■ TEXTO PARA ANALIZAR ■
= = = = = = =
La experiencia nos va dando pistas para que nuestra comunicación no suponga solo un medio de expresión inmediata, sino una herramienta que es esclava de nuestros intereses, y no al contrario; cuando la comunicación pertenece a un partido político o a sus líderes, estos intereses no son propios, sino que son los de su formación. De este modo, toda una formación política puede ser esclava de que sus caras visibles usen la comunicación como un medio de expresión inmediata.
= = = = = = =
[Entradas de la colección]
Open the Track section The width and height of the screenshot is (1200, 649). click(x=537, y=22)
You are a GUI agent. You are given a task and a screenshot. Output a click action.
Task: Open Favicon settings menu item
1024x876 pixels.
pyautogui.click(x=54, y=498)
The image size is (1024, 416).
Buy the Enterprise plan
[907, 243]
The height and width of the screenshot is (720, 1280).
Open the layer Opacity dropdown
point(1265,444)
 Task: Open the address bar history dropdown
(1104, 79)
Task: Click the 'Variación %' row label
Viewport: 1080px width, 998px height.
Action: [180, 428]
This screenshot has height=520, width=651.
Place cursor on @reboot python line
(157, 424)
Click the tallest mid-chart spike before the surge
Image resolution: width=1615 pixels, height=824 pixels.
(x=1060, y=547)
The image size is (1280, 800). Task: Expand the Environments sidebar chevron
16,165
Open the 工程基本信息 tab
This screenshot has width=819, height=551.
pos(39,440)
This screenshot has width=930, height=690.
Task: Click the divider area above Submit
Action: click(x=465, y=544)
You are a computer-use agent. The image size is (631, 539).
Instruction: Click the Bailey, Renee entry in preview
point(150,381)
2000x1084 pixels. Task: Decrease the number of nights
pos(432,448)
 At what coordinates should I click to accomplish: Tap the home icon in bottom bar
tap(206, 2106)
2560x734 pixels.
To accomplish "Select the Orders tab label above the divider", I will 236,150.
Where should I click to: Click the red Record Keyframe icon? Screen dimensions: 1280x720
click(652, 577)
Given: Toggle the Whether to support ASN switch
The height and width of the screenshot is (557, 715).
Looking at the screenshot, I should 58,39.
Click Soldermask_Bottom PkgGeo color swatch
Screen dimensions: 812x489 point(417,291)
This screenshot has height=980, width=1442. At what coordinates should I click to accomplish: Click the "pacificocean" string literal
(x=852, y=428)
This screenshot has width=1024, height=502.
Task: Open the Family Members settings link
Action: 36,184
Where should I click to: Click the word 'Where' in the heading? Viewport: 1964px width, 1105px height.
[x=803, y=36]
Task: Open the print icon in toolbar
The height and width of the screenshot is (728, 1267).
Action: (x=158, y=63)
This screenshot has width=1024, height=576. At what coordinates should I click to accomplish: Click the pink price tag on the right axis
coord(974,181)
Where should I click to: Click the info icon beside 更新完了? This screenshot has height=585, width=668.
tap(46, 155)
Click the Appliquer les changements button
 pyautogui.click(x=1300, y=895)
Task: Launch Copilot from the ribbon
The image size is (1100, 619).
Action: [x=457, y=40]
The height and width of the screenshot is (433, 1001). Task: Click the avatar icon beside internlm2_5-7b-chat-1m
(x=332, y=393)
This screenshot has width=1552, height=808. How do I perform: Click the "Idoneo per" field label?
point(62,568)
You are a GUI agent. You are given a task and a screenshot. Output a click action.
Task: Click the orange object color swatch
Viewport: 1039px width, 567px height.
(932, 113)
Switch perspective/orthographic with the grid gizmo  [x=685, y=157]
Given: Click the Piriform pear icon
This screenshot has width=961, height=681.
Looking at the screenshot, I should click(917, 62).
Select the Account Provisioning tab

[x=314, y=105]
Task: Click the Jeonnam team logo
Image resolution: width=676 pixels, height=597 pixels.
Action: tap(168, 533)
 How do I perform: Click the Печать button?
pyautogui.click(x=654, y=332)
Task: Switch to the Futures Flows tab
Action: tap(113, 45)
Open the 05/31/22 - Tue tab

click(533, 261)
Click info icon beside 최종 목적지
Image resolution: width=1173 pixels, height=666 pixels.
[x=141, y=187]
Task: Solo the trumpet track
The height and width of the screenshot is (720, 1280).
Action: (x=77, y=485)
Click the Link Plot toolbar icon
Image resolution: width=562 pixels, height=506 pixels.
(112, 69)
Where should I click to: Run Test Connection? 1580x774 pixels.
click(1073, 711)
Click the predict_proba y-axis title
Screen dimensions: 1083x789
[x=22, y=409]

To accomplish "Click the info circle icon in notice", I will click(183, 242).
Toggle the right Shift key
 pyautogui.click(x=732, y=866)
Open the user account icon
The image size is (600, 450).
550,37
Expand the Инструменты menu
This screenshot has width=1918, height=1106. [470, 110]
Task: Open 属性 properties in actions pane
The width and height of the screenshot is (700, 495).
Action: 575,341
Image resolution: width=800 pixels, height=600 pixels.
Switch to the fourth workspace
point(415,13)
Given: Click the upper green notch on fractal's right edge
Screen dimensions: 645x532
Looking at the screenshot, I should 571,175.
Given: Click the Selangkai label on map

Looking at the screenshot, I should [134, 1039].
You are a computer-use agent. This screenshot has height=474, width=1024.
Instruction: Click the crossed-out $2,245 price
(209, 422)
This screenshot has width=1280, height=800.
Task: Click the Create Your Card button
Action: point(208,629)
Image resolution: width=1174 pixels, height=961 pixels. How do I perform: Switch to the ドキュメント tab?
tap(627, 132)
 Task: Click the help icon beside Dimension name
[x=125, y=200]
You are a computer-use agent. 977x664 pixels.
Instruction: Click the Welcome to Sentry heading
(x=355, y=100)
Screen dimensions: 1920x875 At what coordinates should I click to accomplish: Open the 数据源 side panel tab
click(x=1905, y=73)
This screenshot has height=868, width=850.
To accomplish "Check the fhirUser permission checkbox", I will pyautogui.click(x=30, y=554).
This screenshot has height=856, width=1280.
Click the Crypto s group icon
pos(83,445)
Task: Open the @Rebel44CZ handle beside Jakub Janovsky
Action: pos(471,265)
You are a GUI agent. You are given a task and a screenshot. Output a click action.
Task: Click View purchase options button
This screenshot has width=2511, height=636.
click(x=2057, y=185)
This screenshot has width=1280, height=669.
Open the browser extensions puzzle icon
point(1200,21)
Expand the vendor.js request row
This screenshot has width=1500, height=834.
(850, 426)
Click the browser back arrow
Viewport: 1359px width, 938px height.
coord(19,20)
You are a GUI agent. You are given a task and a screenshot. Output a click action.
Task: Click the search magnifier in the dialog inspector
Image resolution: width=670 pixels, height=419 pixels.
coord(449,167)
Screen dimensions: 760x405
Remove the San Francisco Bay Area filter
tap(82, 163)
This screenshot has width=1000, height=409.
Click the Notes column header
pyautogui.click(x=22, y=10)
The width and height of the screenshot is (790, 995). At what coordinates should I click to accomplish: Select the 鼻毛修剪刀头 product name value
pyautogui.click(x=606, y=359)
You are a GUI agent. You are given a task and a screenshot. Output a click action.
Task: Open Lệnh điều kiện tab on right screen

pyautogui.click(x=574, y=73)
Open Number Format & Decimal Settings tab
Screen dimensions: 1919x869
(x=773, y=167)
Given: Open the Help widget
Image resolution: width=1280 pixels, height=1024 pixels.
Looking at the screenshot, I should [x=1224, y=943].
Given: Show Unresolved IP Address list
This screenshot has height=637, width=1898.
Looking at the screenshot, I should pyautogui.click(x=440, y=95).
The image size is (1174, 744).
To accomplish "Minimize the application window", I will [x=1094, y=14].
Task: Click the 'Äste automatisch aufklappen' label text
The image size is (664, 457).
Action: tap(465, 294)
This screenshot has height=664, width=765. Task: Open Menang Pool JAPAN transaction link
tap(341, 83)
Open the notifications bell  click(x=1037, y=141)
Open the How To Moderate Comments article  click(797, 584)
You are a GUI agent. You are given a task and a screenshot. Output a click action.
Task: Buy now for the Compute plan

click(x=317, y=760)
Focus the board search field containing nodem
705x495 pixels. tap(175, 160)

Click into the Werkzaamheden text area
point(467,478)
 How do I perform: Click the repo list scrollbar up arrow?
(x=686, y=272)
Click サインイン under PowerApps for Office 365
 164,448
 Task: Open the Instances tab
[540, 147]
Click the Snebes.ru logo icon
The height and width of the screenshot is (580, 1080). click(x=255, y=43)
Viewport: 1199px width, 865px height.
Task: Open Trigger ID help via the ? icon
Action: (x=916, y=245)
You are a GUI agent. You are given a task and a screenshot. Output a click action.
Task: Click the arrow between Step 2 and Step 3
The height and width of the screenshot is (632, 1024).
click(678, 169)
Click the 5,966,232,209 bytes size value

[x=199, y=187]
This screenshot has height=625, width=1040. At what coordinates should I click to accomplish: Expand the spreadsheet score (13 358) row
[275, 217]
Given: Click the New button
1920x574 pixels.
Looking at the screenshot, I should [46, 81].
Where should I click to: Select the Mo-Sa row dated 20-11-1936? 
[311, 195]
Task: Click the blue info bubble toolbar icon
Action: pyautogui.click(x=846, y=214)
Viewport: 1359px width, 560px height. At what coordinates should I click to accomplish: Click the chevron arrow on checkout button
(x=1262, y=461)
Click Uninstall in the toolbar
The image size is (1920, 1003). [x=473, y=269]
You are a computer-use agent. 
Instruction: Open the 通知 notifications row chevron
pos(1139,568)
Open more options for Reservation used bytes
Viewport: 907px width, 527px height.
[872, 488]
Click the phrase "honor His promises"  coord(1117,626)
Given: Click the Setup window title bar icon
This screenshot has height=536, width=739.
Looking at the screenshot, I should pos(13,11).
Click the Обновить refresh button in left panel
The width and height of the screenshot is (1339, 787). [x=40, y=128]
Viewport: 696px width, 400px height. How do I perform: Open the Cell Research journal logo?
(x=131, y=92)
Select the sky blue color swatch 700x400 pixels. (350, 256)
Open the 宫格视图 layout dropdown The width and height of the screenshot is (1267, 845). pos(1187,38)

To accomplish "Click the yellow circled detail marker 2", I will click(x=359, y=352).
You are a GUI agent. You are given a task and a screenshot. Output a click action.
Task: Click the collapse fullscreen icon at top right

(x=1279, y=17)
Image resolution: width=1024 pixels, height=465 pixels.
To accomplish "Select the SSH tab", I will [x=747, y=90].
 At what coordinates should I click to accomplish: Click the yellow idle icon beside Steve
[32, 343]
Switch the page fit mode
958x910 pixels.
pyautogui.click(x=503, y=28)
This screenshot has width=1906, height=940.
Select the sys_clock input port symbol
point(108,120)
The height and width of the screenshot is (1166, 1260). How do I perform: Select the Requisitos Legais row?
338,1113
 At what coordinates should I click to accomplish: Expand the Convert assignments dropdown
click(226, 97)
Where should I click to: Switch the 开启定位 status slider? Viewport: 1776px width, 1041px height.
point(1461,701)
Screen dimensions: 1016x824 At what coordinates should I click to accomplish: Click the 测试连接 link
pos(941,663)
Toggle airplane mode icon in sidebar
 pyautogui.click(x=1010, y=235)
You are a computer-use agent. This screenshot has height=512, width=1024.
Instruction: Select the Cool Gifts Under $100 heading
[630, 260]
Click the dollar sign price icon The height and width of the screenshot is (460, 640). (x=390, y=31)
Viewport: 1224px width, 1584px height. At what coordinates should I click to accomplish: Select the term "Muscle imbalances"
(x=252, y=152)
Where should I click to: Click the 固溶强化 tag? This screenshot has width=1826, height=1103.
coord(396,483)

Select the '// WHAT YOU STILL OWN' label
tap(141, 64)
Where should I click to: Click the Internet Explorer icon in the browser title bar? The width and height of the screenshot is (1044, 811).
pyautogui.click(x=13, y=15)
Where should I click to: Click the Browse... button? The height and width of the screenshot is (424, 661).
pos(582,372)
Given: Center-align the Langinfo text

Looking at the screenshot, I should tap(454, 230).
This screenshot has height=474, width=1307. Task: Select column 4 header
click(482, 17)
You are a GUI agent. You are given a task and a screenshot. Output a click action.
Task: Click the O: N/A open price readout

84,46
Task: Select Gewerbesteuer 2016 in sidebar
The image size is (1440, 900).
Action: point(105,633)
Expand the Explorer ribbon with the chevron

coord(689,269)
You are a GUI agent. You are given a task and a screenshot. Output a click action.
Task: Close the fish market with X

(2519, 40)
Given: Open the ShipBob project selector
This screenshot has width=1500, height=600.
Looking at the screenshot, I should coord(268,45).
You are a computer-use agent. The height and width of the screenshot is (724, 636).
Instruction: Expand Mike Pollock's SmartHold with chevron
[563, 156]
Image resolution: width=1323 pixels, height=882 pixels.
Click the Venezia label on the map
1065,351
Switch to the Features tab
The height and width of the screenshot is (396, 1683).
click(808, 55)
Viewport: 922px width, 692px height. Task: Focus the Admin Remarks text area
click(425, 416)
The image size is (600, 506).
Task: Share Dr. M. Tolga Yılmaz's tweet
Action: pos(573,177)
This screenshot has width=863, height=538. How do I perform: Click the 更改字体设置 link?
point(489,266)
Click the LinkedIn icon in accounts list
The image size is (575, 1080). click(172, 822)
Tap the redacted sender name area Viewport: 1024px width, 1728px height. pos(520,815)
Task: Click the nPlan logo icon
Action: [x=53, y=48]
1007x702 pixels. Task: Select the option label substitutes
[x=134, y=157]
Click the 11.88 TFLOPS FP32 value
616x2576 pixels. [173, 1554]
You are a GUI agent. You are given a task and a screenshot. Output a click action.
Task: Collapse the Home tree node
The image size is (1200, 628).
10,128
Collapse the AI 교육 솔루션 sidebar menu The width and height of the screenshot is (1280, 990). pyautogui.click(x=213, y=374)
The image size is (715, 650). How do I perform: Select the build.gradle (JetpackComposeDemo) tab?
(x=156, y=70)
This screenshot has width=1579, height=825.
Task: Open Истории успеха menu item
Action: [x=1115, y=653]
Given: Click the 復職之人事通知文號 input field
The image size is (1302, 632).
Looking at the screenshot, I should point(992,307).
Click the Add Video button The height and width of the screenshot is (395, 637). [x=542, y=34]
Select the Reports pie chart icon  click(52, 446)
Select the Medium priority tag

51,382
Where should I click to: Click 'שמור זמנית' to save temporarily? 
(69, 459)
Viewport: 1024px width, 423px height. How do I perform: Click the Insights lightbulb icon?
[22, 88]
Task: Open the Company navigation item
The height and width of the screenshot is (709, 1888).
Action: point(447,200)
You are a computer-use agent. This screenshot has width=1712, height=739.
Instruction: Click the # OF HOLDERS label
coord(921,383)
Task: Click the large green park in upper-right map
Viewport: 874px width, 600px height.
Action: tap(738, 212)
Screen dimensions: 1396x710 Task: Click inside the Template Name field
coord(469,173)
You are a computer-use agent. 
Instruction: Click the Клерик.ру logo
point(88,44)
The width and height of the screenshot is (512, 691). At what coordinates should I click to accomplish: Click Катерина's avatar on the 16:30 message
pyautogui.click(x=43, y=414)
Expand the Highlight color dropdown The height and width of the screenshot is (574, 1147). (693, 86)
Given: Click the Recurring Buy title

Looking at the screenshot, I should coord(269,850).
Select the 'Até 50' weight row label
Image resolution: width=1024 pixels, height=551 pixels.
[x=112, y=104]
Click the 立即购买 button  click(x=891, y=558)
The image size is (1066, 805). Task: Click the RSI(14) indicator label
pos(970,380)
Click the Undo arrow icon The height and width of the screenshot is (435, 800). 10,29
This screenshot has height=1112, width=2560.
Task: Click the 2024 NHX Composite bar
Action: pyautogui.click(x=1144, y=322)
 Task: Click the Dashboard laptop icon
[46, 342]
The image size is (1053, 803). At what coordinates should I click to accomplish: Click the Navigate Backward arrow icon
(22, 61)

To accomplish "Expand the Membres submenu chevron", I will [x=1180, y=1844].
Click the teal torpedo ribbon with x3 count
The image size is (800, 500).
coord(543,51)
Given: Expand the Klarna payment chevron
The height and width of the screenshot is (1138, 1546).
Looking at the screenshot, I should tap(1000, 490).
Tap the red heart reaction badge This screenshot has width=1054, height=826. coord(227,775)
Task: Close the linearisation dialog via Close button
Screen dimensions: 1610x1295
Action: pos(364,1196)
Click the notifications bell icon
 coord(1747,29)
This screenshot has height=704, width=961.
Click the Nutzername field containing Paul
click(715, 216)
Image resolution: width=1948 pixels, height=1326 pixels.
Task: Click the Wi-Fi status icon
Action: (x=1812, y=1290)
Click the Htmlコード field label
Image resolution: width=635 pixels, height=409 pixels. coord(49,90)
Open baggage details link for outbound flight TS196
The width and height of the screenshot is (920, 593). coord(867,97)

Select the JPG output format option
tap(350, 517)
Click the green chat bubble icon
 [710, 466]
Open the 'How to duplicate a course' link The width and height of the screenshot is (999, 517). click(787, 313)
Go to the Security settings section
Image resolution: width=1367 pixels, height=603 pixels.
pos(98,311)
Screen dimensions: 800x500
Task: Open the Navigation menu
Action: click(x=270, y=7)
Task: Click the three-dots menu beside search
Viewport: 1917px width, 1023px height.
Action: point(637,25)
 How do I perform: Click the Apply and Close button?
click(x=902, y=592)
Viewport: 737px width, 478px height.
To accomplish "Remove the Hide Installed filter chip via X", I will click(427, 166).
= = = = = = =
■ TAREAS PROPUESTAS ■
• A. Según el texto sobre la comunicación política, ¿de quién son los intereses cuando la comunicación pertenece a un partido político o a sus líderes?
• B. Transcribe del texto sobre la comunicación política el fragmento que va desde «La experiencia nos» hasta «de expresión inmediata.».

■ RESPUESTAS ■
• A. No son intereses propios, sino los de su formación.

• B.
La experiencia nos va dando pistas para que nuestra comunicación no suponga solo un medio de expresión inmediata, sino una herramienta que es esclava de nuestros intereses, y no al contrario; cuando la comunicación pertenece a un partido político o a sus líderes, estos intereses no son propios, sino que son los de su formación. De este modo, toda una formación política puede ser esclava de que sus caras visibles usen la comunicación como un medio de expresión inmediata.